Fennel and Coccoa Rubbed Lonzino

This was a test run on a recipe we found on Grant Van Gameran's site. We took suckling pig loins, cured and rubbed them. Put them in a beef middle casing and hung in the meat locker. Being suckling loins they moisture loss happened fast. We just hung them on 6-24 and could have actually pulled them a week ago and would have been ready. They should be around 38% moisture loss and we were pushing 58% so not a lot of yield but a really nice flavor.

This was one of Baxter's best that he has produced. It's all trial and error, super salty, or not enough and you loose it to spoilage. There is a fine line. We are using some product to assist us like bactoferm and insta cures since the Florida environment isn't really the best place for Charcuterie. Another month left on our suckling pig prosciutto, can't wait.


Georgia Inspired

Utilizing some vidalia onions in our pasta tonight. The tortellini are filled with a mixture of pureed confit vidalia, potato, and extra virgin. When removed from the water they are tossed in a smoked burro fusso. We paired these with an orange molasses brined pork belly we picked up from Snake River Farms, some chanterelles that happened to turn up after not being utilized at another event in the hotel, some evo pudding, onion blossoms, arugula, and peach.

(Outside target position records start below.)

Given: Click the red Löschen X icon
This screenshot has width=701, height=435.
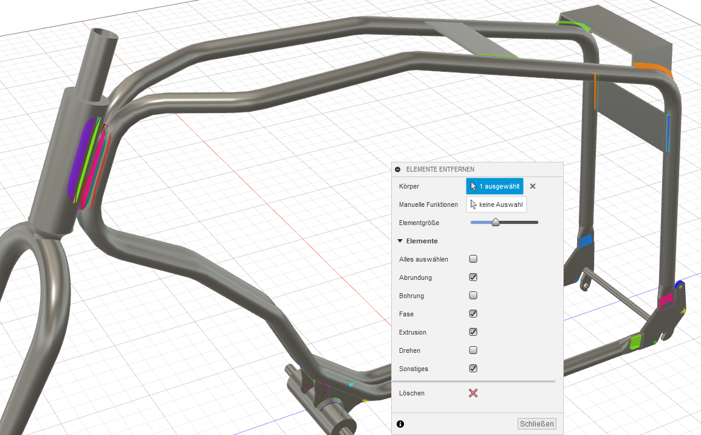Looking at the screenshot, I should pyautogui.click(x=473, y=393).
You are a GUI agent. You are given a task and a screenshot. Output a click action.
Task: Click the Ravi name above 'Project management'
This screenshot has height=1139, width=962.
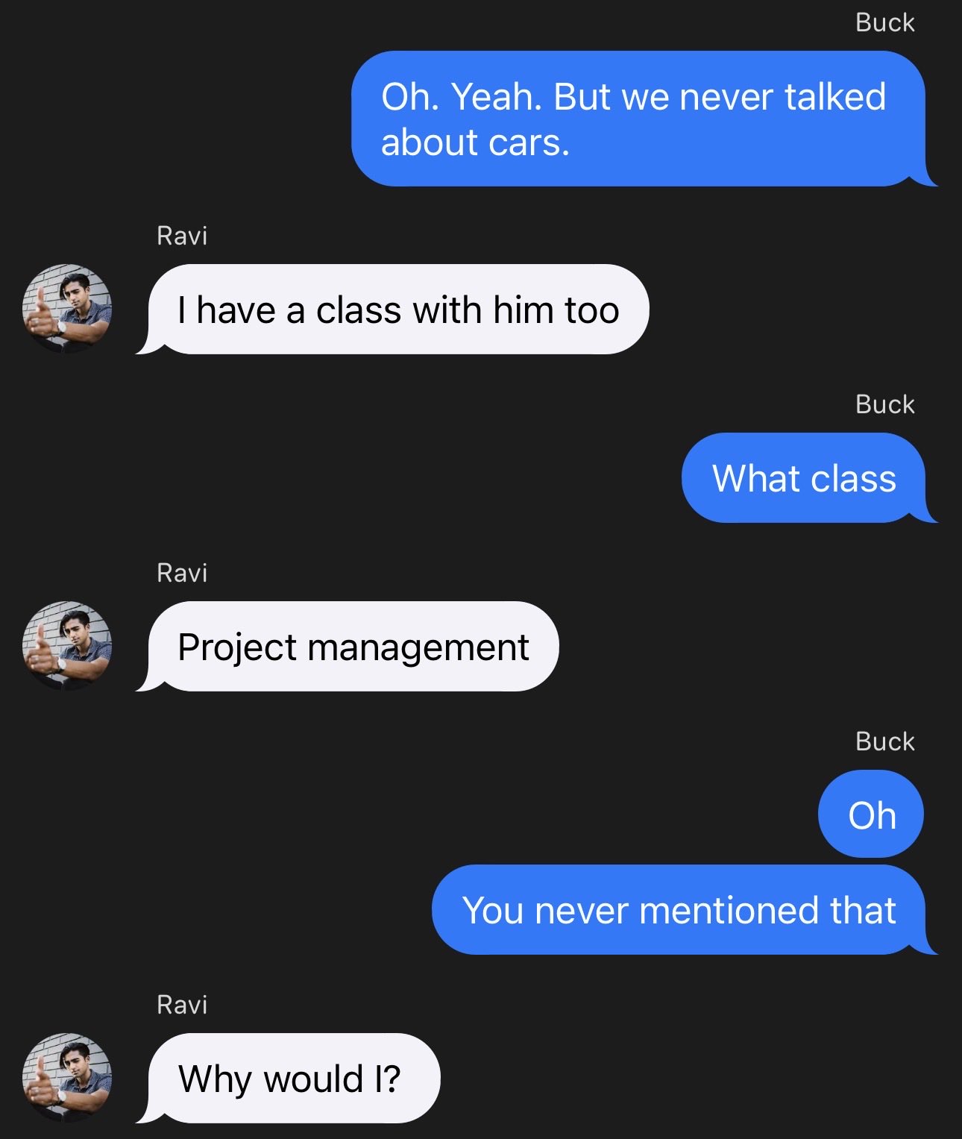coord(182,573)
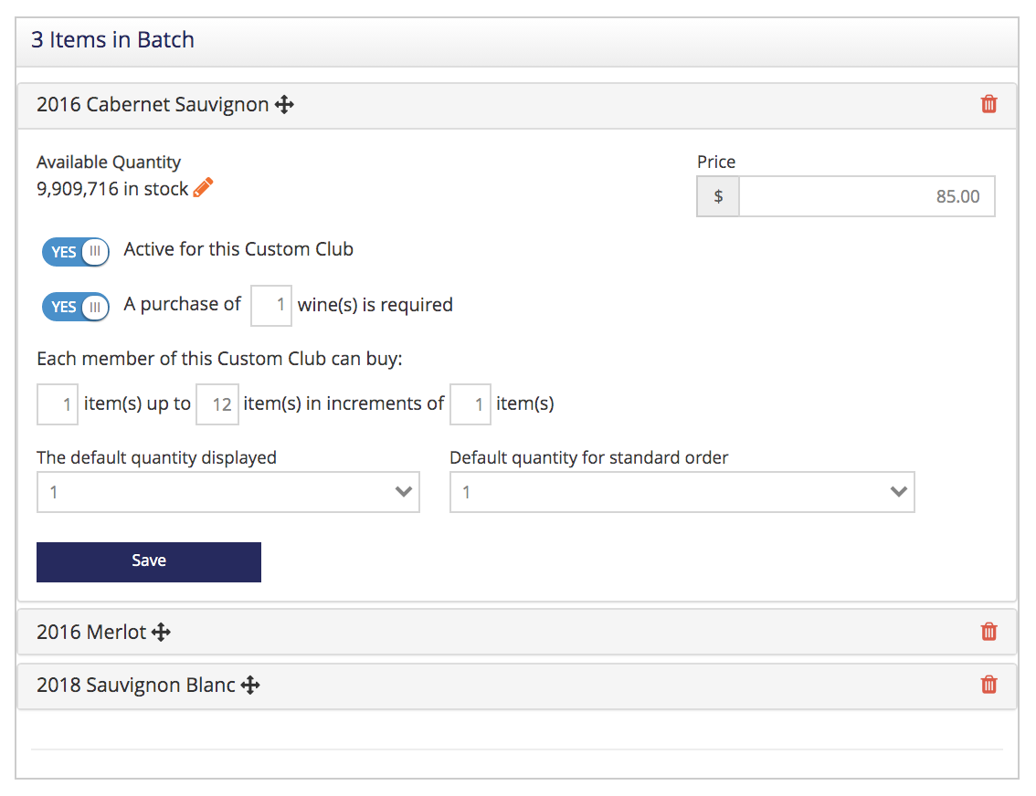Grab the move handle next to 2016 Merlot

click(161, 631)
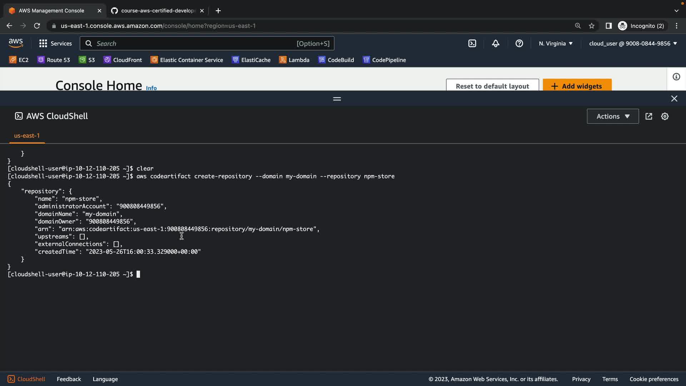Image resolution: width=686 pixels, height=386 pixels.
Task: Open the S3 favorites shortcut
Action: (87, 60)
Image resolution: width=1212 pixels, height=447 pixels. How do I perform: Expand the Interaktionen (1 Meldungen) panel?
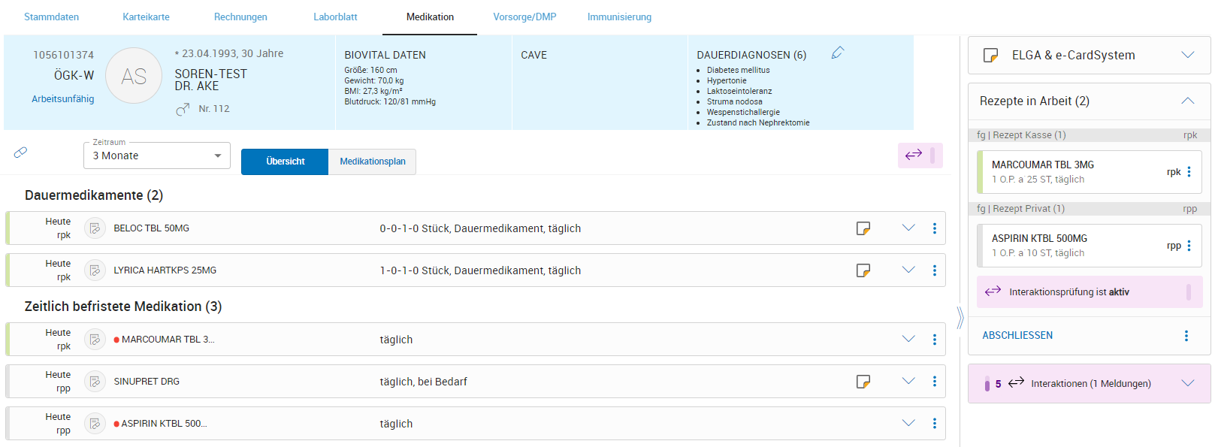[1187, 383]
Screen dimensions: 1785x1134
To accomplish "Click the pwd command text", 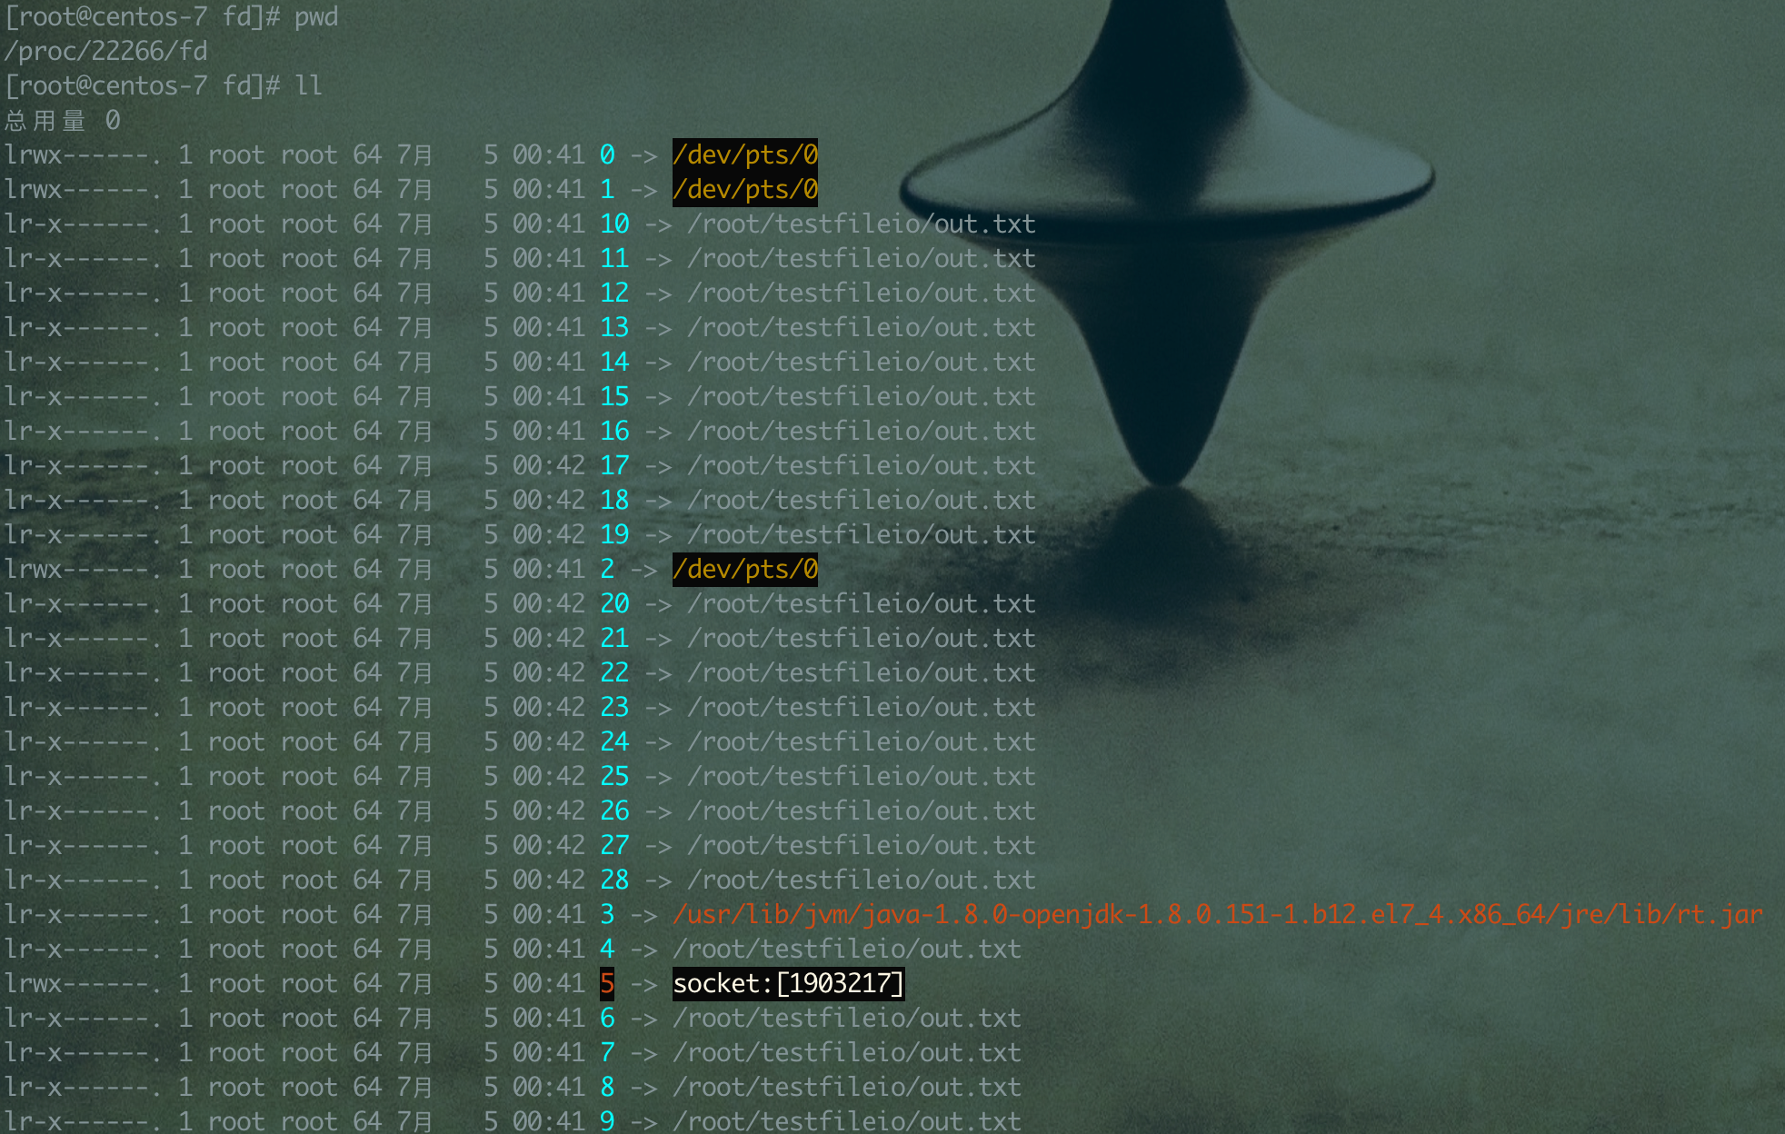I will click(x=315, y=16).
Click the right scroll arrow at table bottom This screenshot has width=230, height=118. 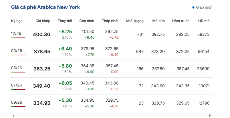210,115
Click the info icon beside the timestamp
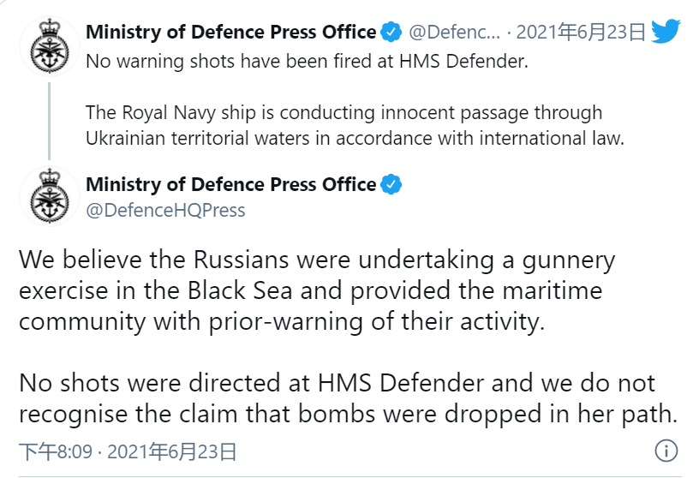The image size is (693, 478). [666, 451]
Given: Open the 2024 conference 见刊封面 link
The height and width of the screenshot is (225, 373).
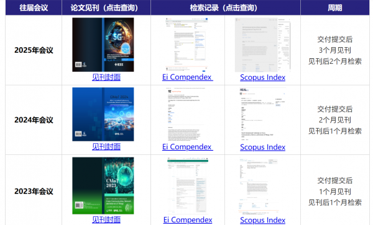Looking at the screenshot, I should tap(106, 147).
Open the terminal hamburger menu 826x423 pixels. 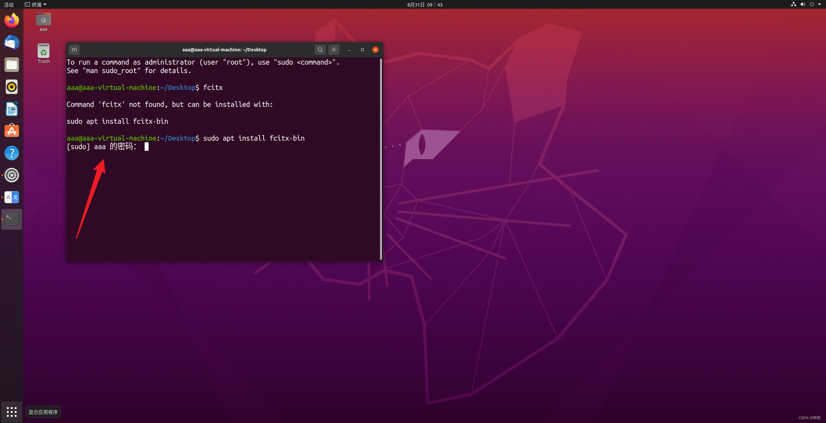tap(334, 50)
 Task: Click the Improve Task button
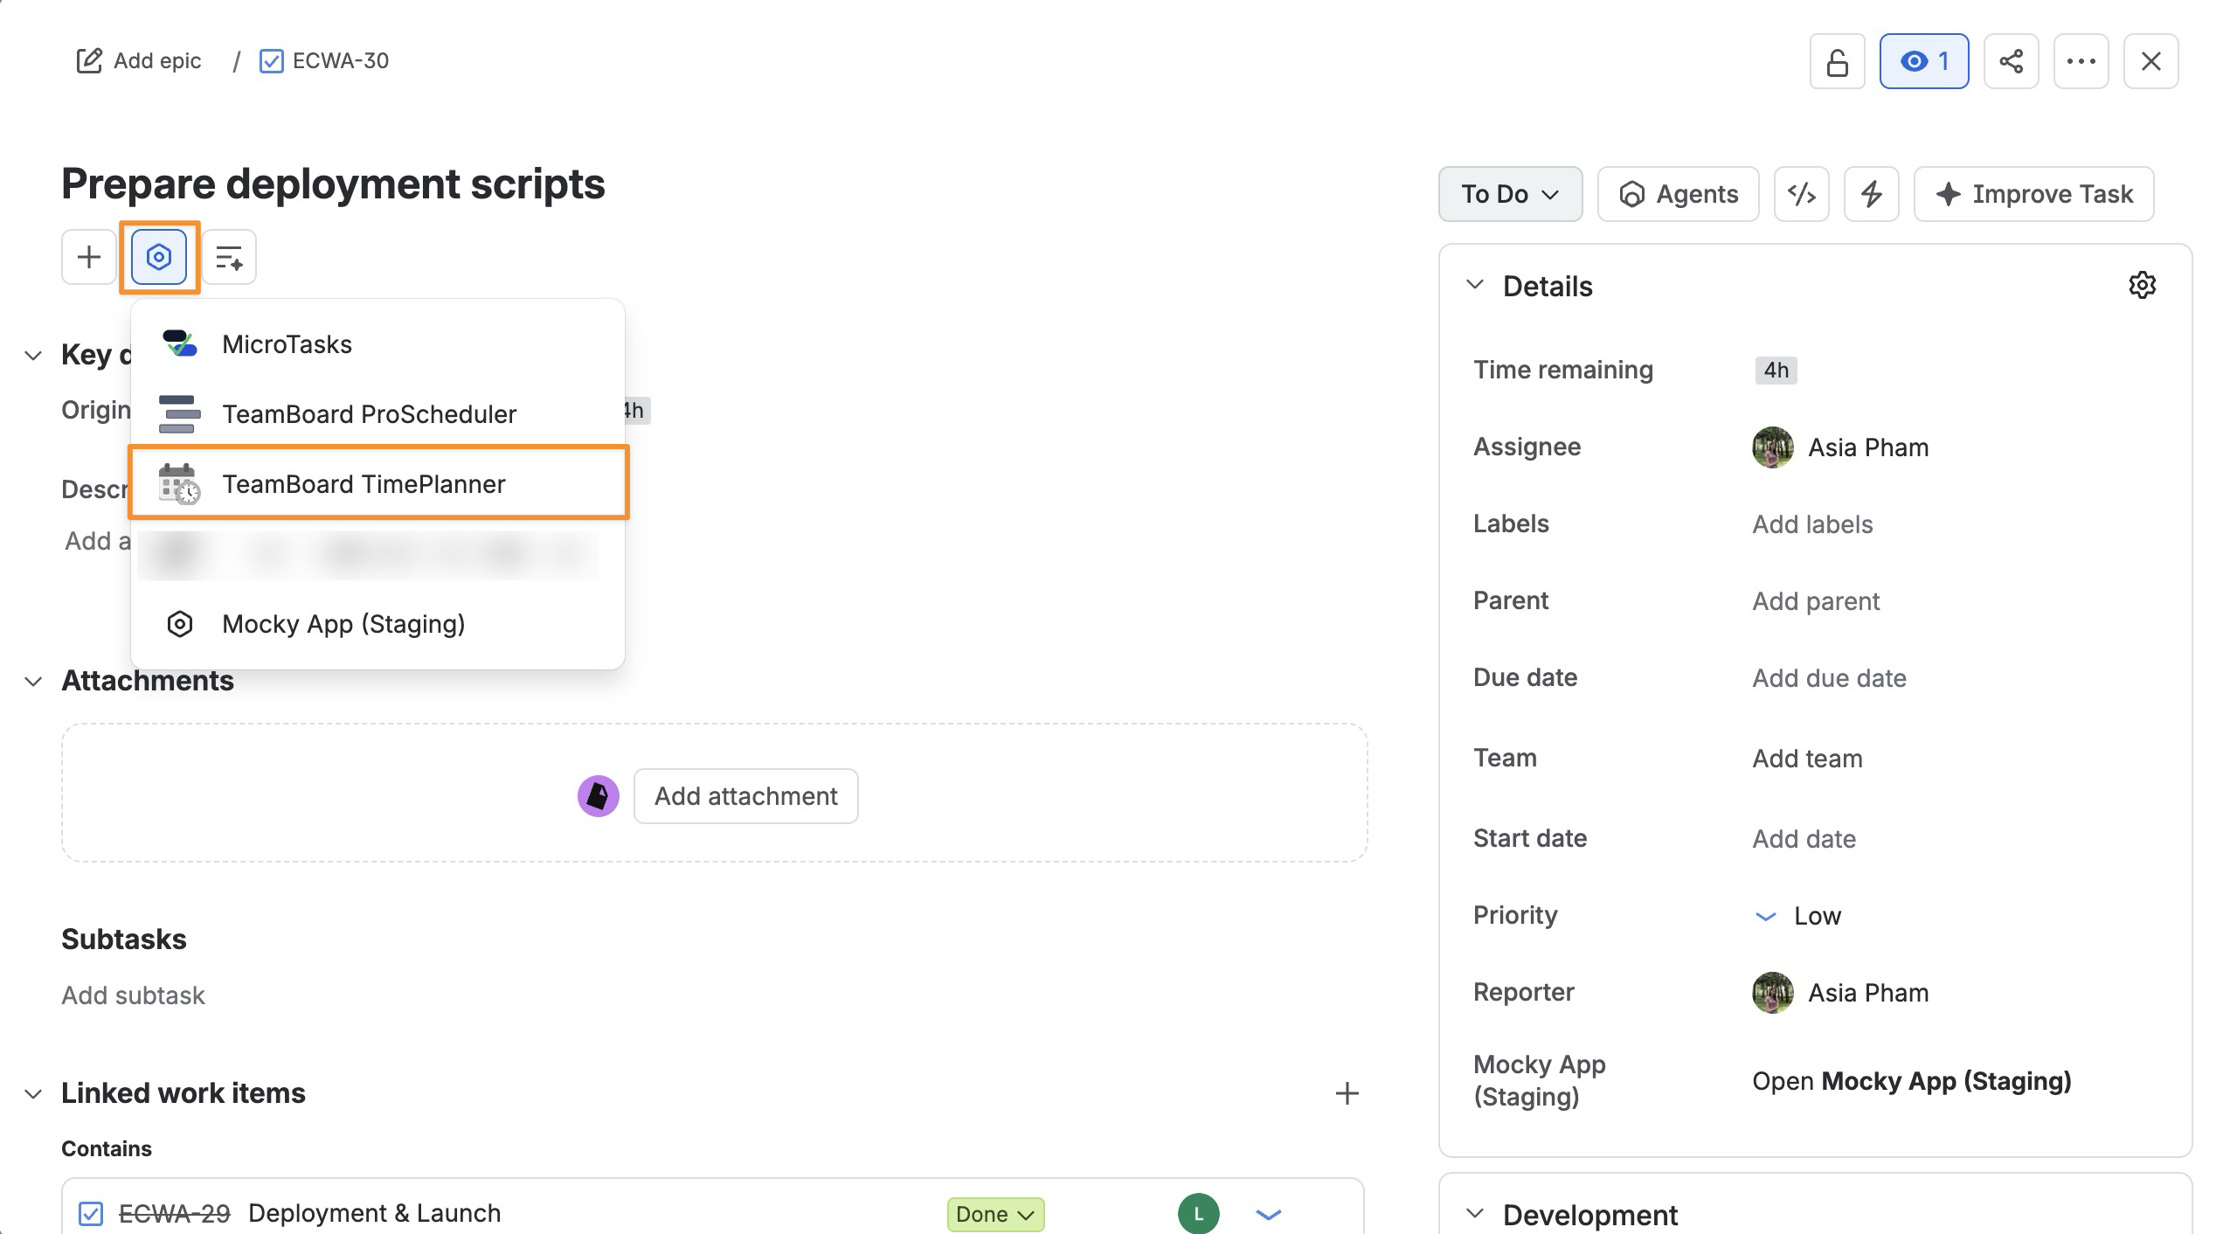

This is my flavor test run for the new pork that will be on the menu. Instead of vidalia confit tortellini we will agar and mold spheres of the onion puree, double bread them and fry for a nice liquid center vidalia "fritter".

The onion blossoms are intense! I recommend not eating these on their own as Aaron and I each took a nice bite out of one of the blossoms and ended up regretting it. I have come to the conclusion that there is pretty much nothing on the planet that will get that taste out of your mouth if you have too much at once. Eat one and it will only take about 4 hours for it to go away. Needless to say, we are using them sparingly as to not offend anyone's taste buds but it is a good background flavor in moderation.



It's that time of year again and our chanterais melons have come in from Charlie at Hammock Hollow Farms. The whole walk in smells like melons. They are similar to cantaloupe but far superior flavor. The executive sous chef of the hotel Arnaud Violtat reminded me that "they are so good because they are french" like him.

I replied by saying "of course they are french, they are only good for two weeks out of the year." It was all in good fun, I've worked for and been yelled at by enough french chefs I can get away with it, sometimes.

Here is last years chanterais plate of mint yogurt, procuitto, honeydew fluid gel, and compressed chanterais. This was also one of the first dishes where we used fluid gels on our menu.

We used them tuesday on our tasting with some dungeness crab, yuzu rice vinegar compressed heart of palm, and whipped coconut, micro shiso.


Olive Oil Pudding

A balance of sweet and salty olive oil goodness.